Brian Black, who offers tubes and kayaks behind the Longhorn Saloon, said the city’s exclusive contract with the Beach Club also prohibited him from offering his wares at the City Park.
“If the Beach Club ran out of tubes and paddle boats, no more people could get in the river,” Black said. “There’s three places to put people in the river at City Park. It should be on a first come, first serve basis. I should be able to bring tubes to the river but I can’t.”
Setting the record straight, Foerster said the city no loner has an exclusive contract with Bandera Beach Club.
Concurring with Montgomery’s concerns, Mayor Pro Tem Maggie Schumacher also felt it unwise to approve an exclusive contract with Migliaccio for conduct rides in the park. Schumacher suggested Migliaccio identify another place within the city to stage the rides.
“I’m not trying to undercut anyone,” Migliaccio said, noting that the majority of her rides were for two hours or longer. “For the one-hour rides, I always recommend other dude ranches.”

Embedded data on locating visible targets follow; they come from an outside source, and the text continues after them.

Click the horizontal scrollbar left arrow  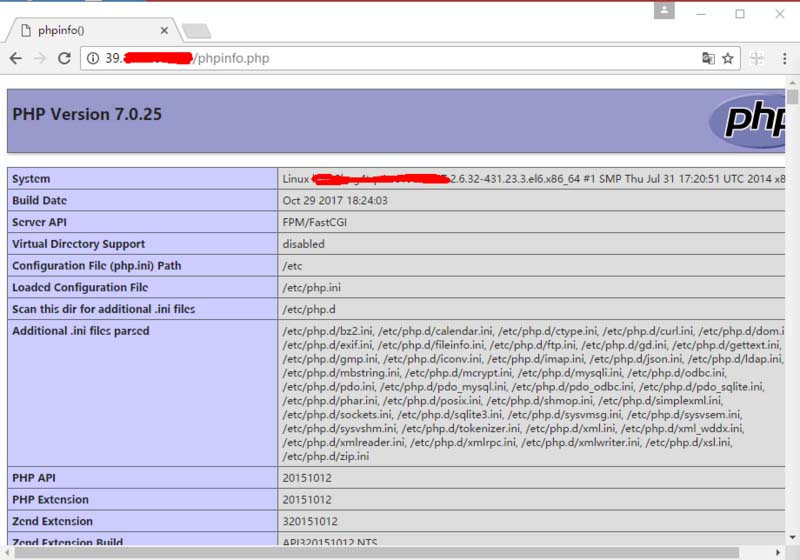[6, 552]
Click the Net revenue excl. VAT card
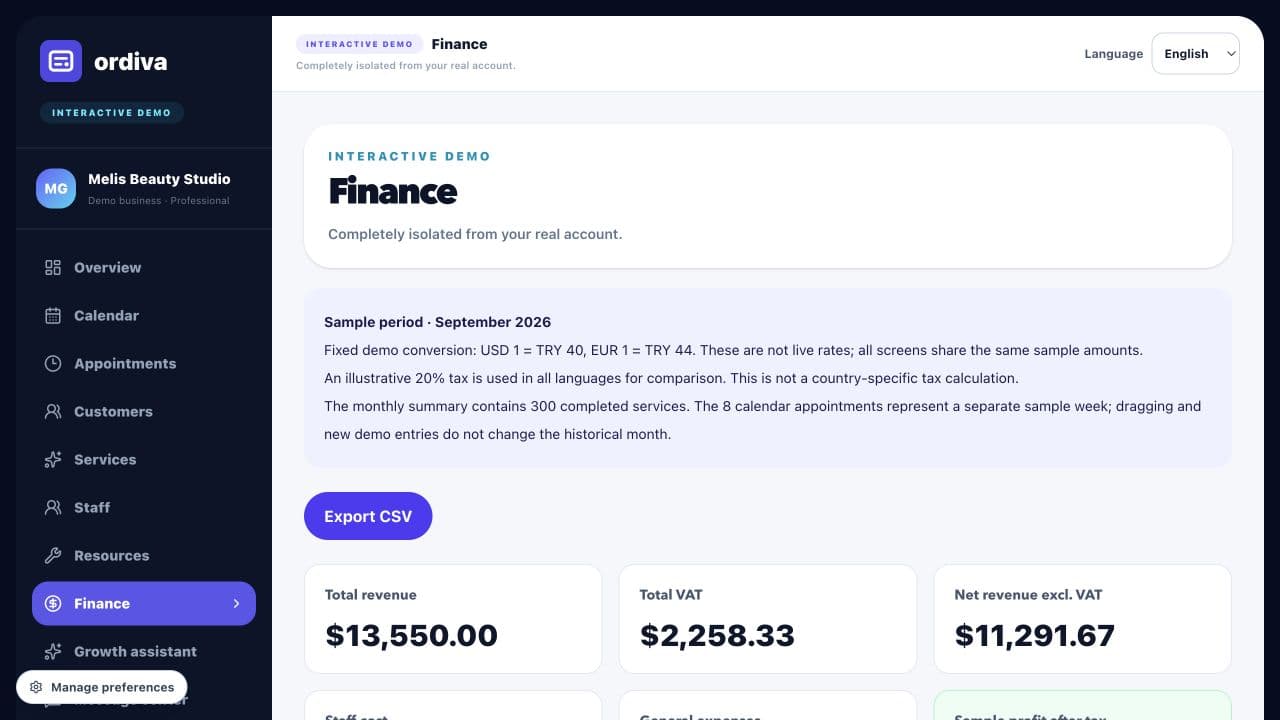This screenshot has width=1280, height=720. pyautogui.click(x=1082, y=619)
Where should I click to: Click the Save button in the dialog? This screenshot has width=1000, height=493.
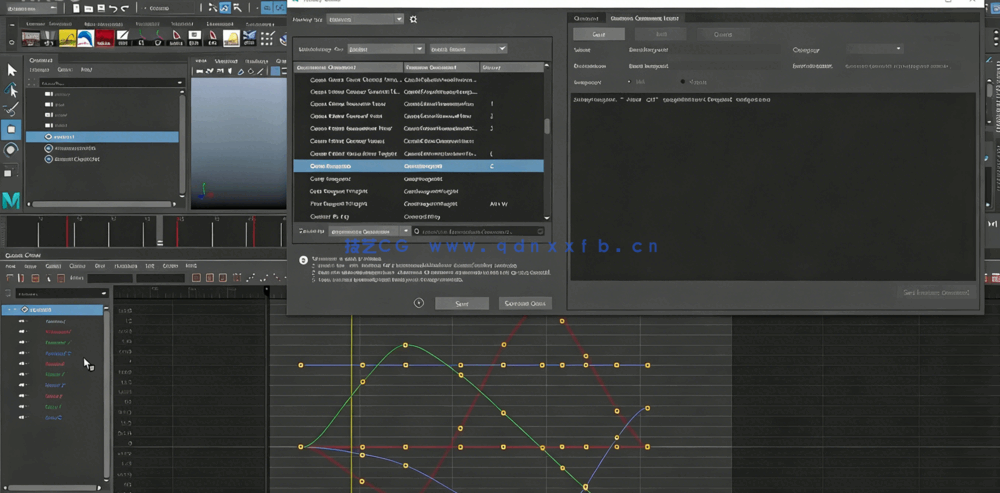point(461,303)
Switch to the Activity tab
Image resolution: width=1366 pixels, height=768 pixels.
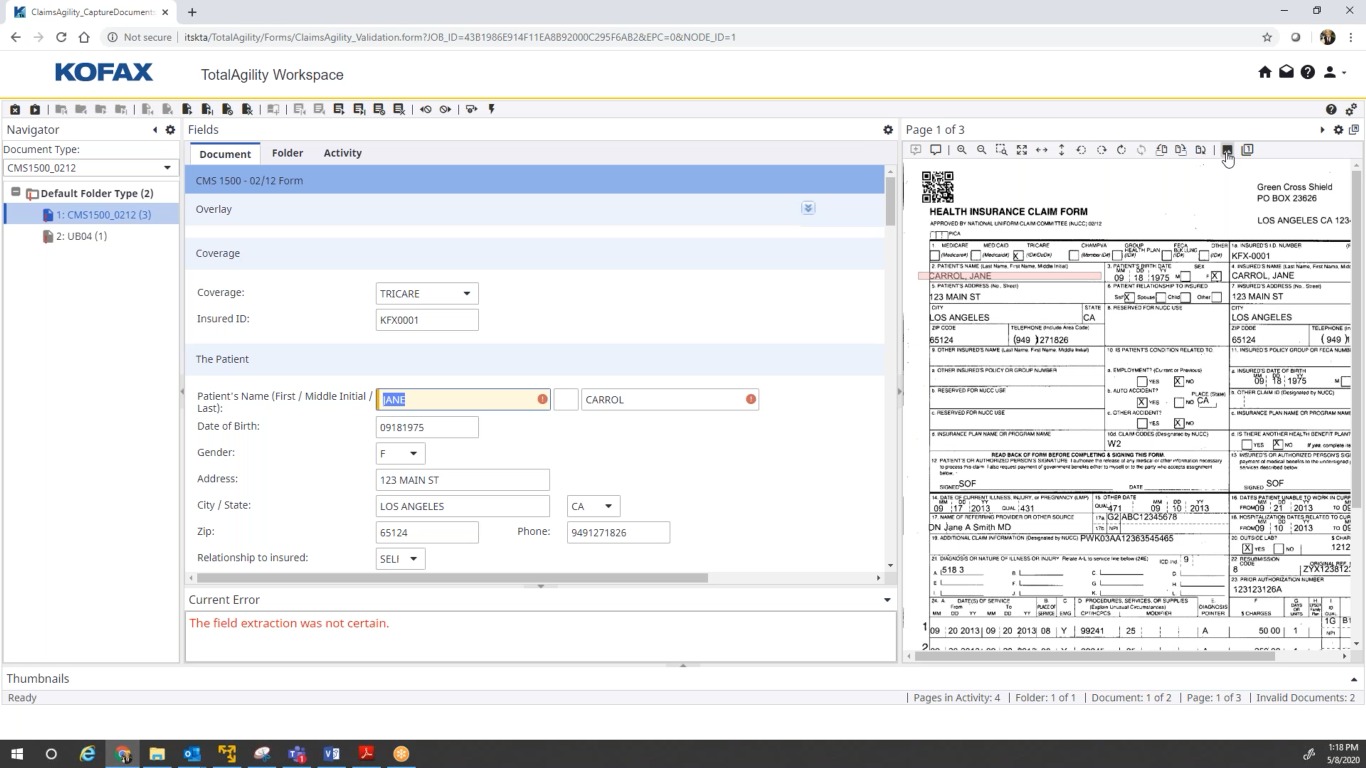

While ceding that “Diane is not in direct competition with us,” Capt. Kury of Twin Elm Dude said, “No one needs an exclusive contract. You need to accommodate everyone.” He noted that Jeanne Beauxbeannes, Flying L and Cross T and other companies take horse riders in the city.
“We all need to work together to make Bandera work. No one needs a monopoly or exclusive license,” Kury said.
Also voicing opposition to the exclusive contract, Councilman Binky Archer said, “The city doesn’t need to go into business with one guest ranch.”
City resident Rilla Stephens opposed any horses in City Park. “I don’t think the park is big enough for horses. Kids use the river to swim. (The horses) need to be out of town.”
“As a citizen and taxpayer, I feel the park is underutilized as it is,” said James McGroarty. “There’s no reason you can’t stage horses down there.”
Bandera Business Association President Margaret Paradee said, “When people voted for the master plan, they didn’t want horses permanently in City Park.” When City Park was discussed during the land use master plan workshops, no one spoke in favor of horse stables being constructed in City Park.
Migliaccio quickly said she had no intention of building barns and corrals at City Park. “I would only provide an awning to shade the horses,” she said.
McGroarty asked the council, “Did you go out for bids for this? If you’re offering someone an exclusive contract, you ought to be fair-minded about it.”
“I thought a contract of this size didn’t require going out for bids,” Foerster said.
“I want to encourage horses in the city, but I am not in favor of the city granting an exclusive contract to anyone,” Schumacher reiterated.
Putting it succinctly, Kury said, “The only industry this city has is cowboy tourism. We are overwhelmed by the number of people who come to Bandera - and all of them want to play cowboy. Everyone should have a right to take visitors on a horseback ride though the park. We may live outside the city limits, but we’ve always supported Bandera. It is not fair that one company should have a monopoly. If we work together, then the businesses work as a whole.
In the end, city council decided not to go out for bids for a horseback concessionaire, but rather to allow all companies to access City Park.
As of press time, no horseback riders would be charged $5 a person to hack in the park on weekends.